NEW YORK (Reuters) - Les valeurs américaines ont fini en ordre dispersé, les investisseurs tergiversant face aux nouvelles en demi-teintes publiées par les grands noms de la cote, malgré le facteur positif constitué par le reflux des cours du pétrole.
L'indice Dow Jones a fini en hausse de 0,44% ou 49,91 points à 11.496,57 points, tandis que le Standard & Poor's 500 était stable (+0,03% ou 0,36 point) à 1.260,68 points et que le composite du Nasdaq abandonnait 1,28% ou 29,52 points à 2.282,78 points.
Sur la semaine, le Dow a gagné 3,55%, le S&P 1,7% et le Nasdaq 1,95%.
Certains grandes sociétés, comme l'établissement financier Citigroup ou IBM, ont publié des résultats jugés encourageants, d'autres, notamment aux technologiques, ont au contraire déçu, comme Google et Microsoft.
"Aujourd'hui, on est face à un marché très partagé entre les financières et les technologiques. Les financières sont orientées à la hausse en raison des chiffres positifs de Citigroup, mais on a eu quelques grosses déceptions aux techs, ce qui est inquiétant", résume Paul Nolte, directeur de l'investissement chez Hinsdale Associates.
Au total, au deuxième trimestre, les résultats des sociétés composant l'indice S&P 500 devraient avoir reculé de plus de 17% estiment les analystes. Les trois mois avril-juin devraient être le quatrième trimestre de baisse des résultats des valeurs du S&P 500. Il s'agira alors de la plus longue période de baisse depuis six ans, selon les études de Thomson Reuters.

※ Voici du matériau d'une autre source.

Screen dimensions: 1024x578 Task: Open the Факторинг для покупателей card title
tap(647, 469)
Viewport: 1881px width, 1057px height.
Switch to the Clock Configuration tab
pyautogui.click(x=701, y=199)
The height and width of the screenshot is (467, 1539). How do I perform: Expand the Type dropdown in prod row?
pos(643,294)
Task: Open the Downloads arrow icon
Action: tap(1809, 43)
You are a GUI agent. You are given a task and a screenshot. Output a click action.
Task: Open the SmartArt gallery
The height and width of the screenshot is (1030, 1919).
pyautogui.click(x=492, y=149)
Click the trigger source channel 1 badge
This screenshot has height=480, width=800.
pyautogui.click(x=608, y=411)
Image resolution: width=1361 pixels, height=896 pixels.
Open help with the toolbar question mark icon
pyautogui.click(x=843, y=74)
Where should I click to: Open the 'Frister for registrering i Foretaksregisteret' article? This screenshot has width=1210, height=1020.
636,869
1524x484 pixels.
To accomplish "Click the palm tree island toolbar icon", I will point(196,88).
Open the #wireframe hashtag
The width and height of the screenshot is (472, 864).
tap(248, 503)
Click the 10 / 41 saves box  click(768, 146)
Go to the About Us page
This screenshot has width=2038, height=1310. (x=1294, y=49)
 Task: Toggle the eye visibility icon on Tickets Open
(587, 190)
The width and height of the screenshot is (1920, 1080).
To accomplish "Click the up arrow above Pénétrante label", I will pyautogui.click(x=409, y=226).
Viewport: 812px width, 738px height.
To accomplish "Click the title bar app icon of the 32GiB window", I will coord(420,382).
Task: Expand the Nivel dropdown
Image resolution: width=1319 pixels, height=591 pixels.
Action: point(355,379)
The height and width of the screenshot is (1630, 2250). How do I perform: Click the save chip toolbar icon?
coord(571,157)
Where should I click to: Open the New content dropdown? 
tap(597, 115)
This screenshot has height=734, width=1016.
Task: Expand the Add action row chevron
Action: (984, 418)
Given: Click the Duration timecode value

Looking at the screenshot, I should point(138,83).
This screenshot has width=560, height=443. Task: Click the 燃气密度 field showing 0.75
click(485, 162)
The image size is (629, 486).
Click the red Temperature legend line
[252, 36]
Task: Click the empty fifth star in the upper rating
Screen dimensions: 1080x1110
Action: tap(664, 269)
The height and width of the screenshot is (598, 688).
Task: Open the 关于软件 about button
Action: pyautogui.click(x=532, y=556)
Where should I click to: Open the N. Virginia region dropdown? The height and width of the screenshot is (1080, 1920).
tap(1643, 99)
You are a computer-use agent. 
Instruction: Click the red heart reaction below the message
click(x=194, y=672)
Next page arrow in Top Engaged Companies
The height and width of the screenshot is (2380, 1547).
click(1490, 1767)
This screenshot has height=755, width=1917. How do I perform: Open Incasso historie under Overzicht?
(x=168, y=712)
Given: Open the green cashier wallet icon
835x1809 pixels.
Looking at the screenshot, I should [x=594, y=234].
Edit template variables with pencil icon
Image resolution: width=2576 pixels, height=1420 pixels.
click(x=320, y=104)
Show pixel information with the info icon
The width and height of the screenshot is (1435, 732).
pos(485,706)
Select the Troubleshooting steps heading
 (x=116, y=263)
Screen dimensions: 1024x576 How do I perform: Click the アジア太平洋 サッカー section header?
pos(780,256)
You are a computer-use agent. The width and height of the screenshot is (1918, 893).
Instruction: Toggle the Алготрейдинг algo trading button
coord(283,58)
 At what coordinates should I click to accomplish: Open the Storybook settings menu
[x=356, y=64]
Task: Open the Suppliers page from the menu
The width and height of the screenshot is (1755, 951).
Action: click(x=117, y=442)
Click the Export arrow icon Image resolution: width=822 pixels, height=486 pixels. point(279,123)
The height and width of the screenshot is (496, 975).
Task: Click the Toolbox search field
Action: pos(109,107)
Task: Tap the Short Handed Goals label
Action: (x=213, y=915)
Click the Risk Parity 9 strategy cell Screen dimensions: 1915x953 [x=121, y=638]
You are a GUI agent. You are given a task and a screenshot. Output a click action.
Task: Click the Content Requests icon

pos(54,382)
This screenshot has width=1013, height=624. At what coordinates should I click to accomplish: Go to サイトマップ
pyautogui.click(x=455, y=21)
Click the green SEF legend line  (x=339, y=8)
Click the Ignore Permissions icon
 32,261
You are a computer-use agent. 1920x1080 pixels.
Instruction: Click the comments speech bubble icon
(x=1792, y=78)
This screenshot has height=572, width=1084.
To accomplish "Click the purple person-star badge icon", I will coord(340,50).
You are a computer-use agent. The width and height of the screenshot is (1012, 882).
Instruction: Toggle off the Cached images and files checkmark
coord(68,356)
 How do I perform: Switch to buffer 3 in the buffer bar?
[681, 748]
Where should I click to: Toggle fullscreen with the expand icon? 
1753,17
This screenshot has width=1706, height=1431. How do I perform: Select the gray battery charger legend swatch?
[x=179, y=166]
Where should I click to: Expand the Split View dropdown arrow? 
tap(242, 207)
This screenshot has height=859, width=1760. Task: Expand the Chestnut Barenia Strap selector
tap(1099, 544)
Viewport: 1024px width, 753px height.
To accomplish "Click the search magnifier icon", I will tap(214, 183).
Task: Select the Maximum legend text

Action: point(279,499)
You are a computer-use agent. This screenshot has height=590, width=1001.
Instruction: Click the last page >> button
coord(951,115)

Du côté des nouvelles positives, Citigroup a bondi de 7,68% à 19,35 dollars, entraînant le secteur financier dans son ensemble, après l'annonce d'une perte trimestrielle de 2,5 milliards de dollars, inférieure aux attentes du marché.
L'indice S&P des financières a gagné 1,1%
GOOGLE DÉGRINGOLE
Même la banque d'affaires Merrill Lynch a finalement réussi à se redresser en Bourse après avoir perdu du terrain au lendemain de résultats trimestriels marqués par une perte de près de cinq milliards de dollars et un plan de cessions d'actifs de huit milliards. Merrill Lynch a fini sur un léger gain de 0,59% à 30,91 dollars.
Toujours dans le secteur financier, le géant du refinancement des crédits immobiliers Freddie Mac a gagné 10,2% à 9,18 dollars.
L'indice S&P des banques régionales a en revanche perdu 0,82%.
Les technologiques ont pâti de la publication des résultats de Microsoft et Google.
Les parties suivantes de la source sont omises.